Saved data entries:
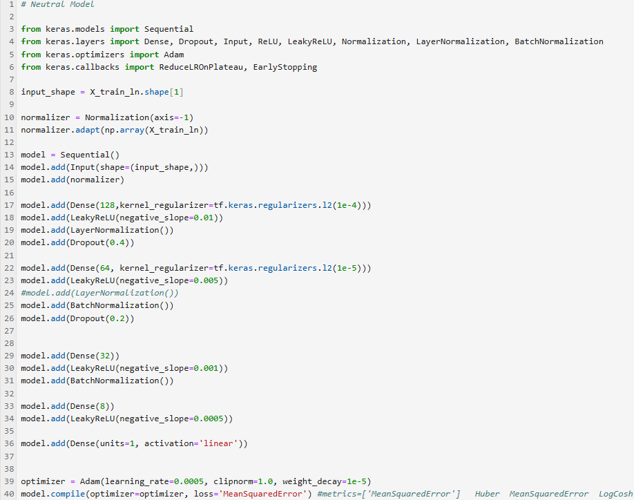
Task: Click the commented-out LayerNormalization line
Action: [x=99, y=293]
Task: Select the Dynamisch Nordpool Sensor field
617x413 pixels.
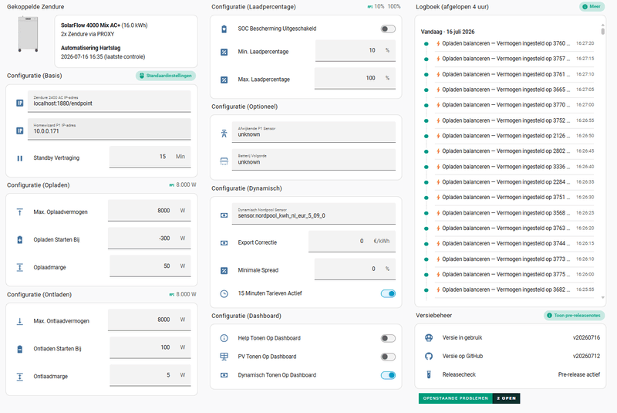Action: click(314, 214)
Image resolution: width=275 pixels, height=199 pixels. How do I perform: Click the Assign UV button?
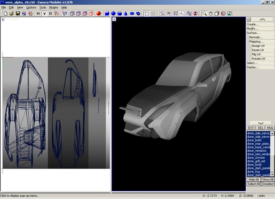coord(259,46)
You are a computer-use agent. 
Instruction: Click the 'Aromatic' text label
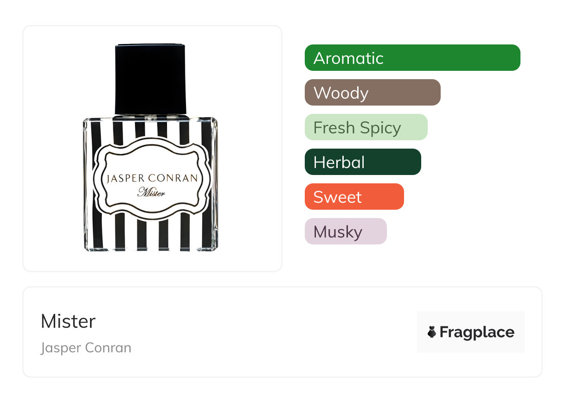(348, 58)
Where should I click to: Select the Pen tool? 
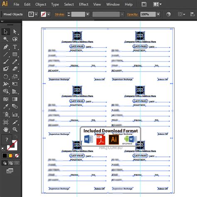pos(6,47)
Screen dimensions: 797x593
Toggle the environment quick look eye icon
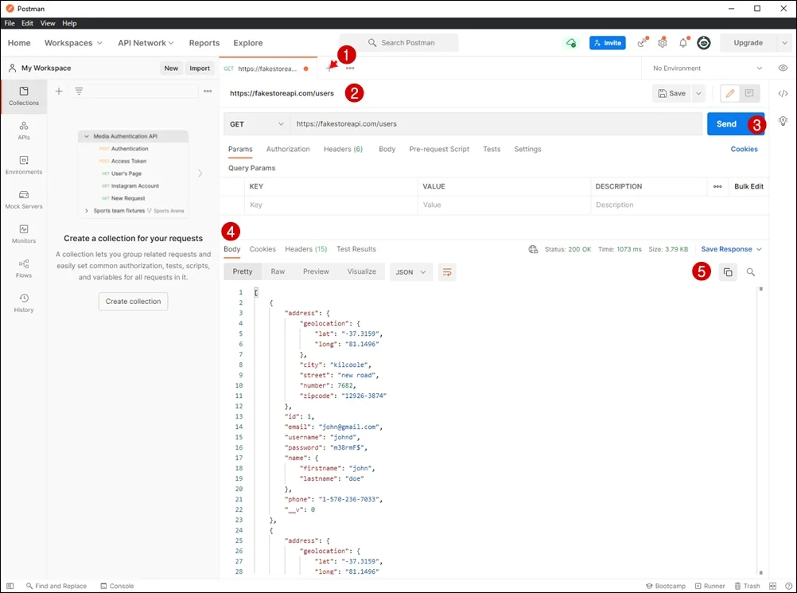click(783, 68)
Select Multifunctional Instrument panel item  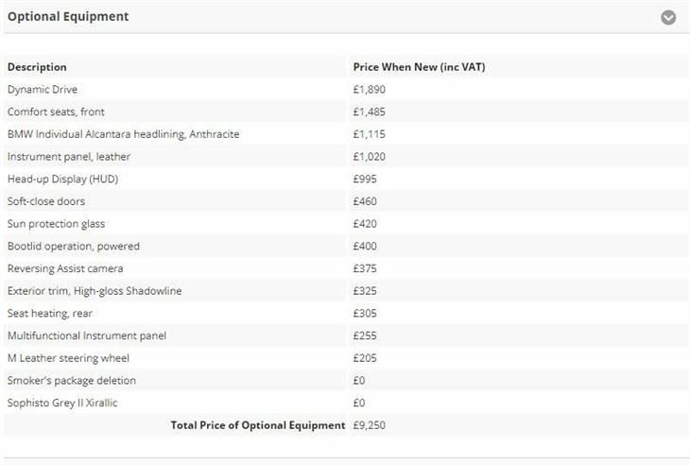pyautogui.click(x=87, y=336)
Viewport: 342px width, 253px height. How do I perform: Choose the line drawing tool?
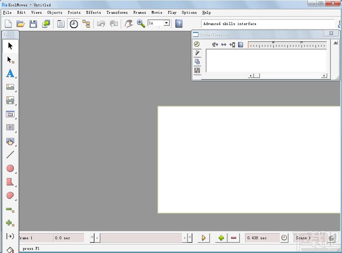click(10, 155)
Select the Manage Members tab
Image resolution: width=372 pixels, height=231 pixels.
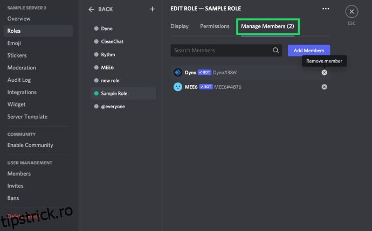(x=267, y=26)
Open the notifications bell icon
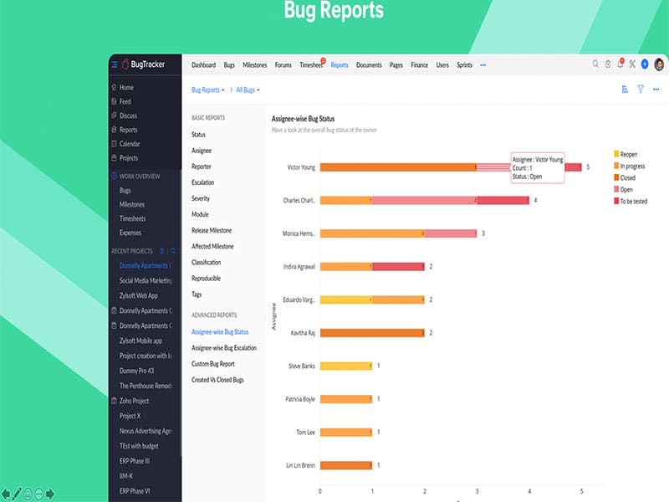 (x=620, y=64)
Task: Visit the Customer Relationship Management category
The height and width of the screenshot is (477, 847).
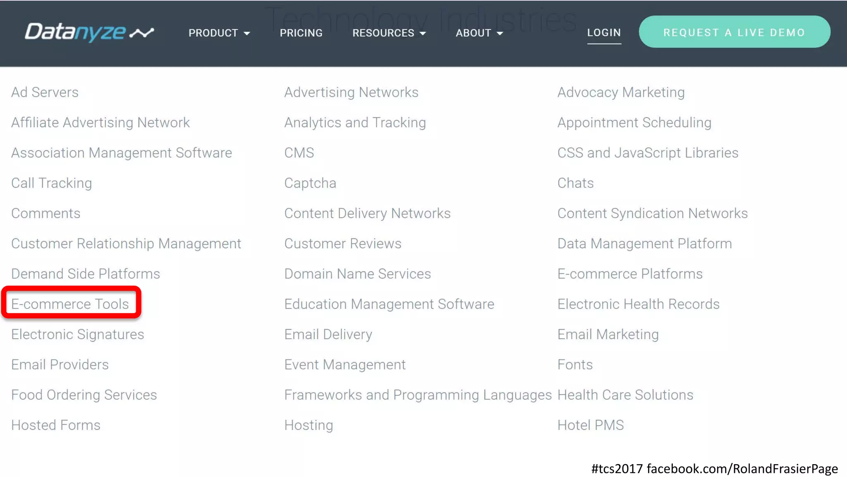Action: pyautogui.click(x=126, y=243)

Assignment:
Each line from the one with "Image resolution: width=372" through the final line of the records must be copied exactly, with no pictures and no additional lines.

Exercise output:
Image resolution: width=372 pixels, height=231 pixels.
(x=267, y=26)
Open the notifications bell icon
 (x=620, y=64)
Task: Visit the Customer Relationship Management category
The height and width of the screenshot is (477, 847).
Action: pyautogui.click(x=126, y=243)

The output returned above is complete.